ACTION ITEM
For this exercise, write out each entry below exactly as it reads.
=-=-=-=-=
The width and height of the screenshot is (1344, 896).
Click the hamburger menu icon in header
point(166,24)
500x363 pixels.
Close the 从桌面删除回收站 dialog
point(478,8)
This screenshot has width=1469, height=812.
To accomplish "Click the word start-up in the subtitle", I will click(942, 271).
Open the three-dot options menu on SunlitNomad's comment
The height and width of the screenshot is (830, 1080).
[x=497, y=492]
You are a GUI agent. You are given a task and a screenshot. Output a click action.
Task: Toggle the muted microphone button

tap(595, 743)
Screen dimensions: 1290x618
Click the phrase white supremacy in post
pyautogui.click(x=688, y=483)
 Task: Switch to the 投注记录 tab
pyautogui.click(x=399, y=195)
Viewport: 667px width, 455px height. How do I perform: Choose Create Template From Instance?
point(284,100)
=-=-=-=-=
TASK SOLUTION
The width and height of the screenshot is (1344, 896).
Click the hamburger menu icon in header
point(166,24)
500x363 pixels.
Close the 从桌面删除回收站 dialog
point(478,8)
This screenshot has width=1469, height=812.
To accomplish "Click the word start-up in the subtitle", I will click(942, 271).
Open the three-dot options menu on SunlitNomad's comment
The height and width of the screenshot is (830, 1080).
[x=497, y=492]
You are a GUI agent. You are given a task and a screenshot. Output a click action.
Task: Toggle the muted microphone button

tap(595, 743)
Screen dimensions: 1290x618
Click the phrase white supremacy in post
pyautogui.click(x=688, y=483)
 Task: Switch to the 投注记录 tab
pyautogui.click(x=399, y=195)
Viewport: 667px width, 455px height. How do I perform: Choose Create Template From Instance?
point(284,100)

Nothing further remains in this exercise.